The fighting commenced with the archers loosing their arrows into the cold sky, although unbeknownst to them, Lancastrian efforts fell woefully short, losing range in the tempestuous wind. The Yorkist archers simply gathered up the arrows and shot them straight back whence they came, finding their targets with devastating accuracy. Somerset had probably hoped to encourage the enemy to attack him uphill, where he could pick them off from his advantageous position, but the unforeseen slaughter of his own archers prompted the duke to order his infantry to advance. Leading by example, and protected by a full harness of armour with his Beaufort arms prominently sewn onto his tabard, Somerset charged into battle. Hours of claustrophobic, hand-to-hand combat followed, leaving hundreds of men dying by the hour amidst the incessant clanging of steel upon steel.
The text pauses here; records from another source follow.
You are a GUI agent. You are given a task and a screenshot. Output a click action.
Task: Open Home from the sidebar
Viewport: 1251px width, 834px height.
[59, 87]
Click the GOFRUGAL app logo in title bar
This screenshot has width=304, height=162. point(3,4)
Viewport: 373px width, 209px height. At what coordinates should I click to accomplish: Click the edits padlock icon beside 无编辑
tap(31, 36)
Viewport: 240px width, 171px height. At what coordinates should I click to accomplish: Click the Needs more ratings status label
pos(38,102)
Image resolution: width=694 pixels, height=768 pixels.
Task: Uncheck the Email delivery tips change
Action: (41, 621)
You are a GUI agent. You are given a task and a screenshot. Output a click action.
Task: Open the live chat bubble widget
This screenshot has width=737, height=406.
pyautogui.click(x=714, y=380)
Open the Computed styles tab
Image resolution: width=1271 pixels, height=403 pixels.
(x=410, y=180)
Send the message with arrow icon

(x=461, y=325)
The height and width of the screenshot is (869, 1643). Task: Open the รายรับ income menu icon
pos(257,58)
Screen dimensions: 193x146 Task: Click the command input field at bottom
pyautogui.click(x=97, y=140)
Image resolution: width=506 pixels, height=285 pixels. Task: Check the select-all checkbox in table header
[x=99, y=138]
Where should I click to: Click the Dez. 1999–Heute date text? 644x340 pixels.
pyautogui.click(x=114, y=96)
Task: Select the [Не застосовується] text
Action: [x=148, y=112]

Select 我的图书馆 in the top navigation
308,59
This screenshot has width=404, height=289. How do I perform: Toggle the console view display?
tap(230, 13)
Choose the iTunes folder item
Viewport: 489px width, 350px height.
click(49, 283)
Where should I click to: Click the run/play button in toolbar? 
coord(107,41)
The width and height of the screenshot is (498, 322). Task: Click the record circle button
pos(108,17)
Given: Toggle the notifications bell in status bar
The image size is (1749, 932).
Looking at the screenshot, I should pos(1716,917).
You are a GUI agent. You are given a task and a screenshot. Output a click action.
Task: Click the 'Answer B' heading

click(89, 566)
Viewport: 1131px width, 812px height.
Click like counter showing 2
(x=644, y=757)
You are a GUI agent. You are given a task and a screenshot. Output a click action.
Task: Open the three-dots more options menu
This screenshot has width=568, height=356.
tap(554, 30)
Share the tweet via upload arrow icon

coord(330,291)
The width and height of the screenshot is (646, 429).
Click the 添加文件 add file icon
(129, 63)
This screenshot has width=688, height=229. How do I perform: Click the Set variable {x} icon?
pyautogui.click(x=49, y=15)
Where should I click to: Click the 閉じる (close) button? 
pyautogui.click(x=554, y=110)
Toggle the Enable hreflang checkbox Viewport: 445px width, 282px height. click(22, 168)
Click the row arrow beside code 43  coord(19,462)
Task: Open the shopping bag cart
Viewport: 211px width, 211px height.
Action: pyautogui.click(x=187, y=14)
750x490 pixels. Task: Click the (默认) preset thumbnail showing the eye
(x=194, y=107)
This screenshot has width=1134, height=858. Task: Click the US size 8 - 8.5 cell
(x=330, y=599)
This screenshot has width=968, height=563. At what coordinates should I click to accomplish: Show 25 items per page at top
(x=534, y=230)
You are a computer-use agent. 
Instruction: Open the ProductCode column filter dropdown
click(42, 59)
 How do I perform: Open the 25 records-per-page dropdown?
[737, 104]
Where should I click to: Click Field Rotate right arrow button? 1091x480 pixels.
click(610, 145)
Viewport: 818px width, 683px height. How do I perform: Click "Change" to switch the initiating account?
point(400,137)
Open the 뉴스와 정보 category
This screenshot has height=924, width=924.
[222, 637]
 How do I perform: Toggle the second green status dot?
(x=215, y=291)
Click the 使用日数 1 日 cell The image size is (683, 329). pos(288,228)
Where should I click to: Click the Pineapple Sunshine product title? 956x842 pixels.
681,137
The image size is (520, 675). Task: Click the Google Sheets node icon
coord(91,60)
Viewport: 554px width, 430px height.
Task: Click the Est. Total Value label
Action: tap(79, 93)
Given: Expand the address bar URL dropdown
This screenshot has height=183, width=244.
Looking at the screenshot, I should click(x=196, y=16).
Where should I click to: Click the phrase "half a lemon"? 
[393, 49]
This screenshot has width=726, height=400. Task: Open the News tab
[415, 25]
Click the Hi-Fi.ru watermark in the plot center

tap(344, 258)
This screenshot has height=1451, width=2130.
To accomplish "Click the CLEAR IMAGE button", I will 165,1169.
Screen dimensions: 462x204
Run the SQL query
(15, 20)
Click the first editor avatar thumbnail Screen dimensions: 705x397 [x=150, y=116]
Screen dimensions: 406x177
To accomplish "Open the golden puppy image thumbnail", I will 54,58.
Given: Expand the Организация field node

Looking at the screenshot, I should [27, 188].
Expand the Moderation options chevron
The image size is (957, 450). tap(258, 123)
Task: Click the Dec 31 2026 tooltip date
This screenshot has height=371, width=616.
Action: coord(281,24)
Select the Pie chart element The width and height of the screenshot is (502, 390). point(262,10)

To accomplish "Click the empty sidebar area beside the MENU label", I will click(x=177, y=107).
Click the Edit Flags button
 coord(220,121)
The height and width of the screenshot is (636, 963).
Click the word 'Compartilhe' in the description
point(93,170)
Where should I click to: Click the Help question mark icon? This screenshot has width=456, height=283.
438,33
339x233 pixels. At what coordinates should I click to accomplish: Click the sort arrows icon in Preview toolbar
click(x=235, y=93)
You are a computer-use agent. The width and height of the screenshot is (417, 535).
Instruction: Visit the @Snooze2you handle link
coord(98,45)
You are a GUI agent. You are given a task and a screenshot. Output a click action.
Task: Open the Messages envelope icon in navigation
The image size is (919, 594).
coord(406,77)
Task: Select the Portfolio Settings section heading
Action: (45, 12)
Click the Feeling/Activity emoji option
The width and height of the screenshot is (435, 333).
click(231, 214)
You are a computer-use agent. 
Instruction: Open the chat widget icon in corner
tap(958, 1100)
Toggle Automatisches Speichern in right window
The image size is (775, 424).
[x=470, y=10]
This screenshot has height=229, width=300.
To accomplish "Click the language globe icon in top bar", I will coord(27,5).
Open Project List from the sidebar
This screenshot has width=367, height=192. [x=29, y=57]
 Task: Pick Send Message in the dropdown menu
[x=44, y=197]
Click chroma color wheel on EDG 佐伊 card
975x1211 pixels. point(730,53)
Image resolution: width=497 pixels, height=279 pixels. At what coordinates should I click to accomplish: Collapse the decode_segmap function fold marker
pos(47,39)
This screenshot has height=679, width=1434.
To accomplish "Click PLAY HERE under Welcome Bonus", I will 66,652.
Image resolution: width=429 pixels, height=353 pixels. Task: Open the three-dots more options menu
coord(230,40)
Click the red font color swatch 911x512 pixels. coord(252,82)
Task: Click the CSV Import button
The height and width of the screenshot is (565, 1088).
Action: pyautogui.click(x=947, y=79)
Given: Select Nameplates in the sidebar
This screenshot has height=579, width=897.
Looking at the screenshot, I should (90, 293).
The fighting was furious, but generally even-handed, until the arrival of the duke of Norfolk’s forces in the early afternoon. Norfolk smashed into the Lancastrian left-flank, gradually causing Somerset’s men to pivot until, disastrously, they had their backs towards the ravine and the flooded Cock Beck. As Edward’s forces started to overwhelm Somerset’s, the Lancastrian line disintegrated, with soldiers choosing to flee for their lives rather than standing their ground. What followed was slaughter on an unfathomable scale, for the Lancastrians were, in George Neville, Bishop of Exeter’s words, ‘routed and broken in pieces’. The panicked soldiers generally headed in two directions; some fled down the ravine towards the Cock but, finding it tough to scramble back up the opposite bank in the icy conditions, were butchered en masse. Others headed north, but finding the bridge across the Wharfe destroyed by their own hand, drowned in considerable numbers attempting to cross the freezing water whilst evading their bloodthirsty pursuers.

No quarter was given and no mercy granted, prompting Bishop George Neville to report ‘so many dead bodies were seen as to cover an area six miles long by three broad and about four furlongs’. Thousands, perhaps even tens of thousands, of Englishmen lay dead in blood-splattered snow, ‘a number unheard of in our realm for almost a thousand years’. Amongst those butchered at the hands of their fellow countrymen were Northumberland and Trollope, including forty-two knights executed after the battle on Edward’s orders. It is unsurprising the Milanese ambassador described the battle as ‘great and cruel’ on 18 April 1461, wryly adding ‘as happens when men fight for kingdom and life’.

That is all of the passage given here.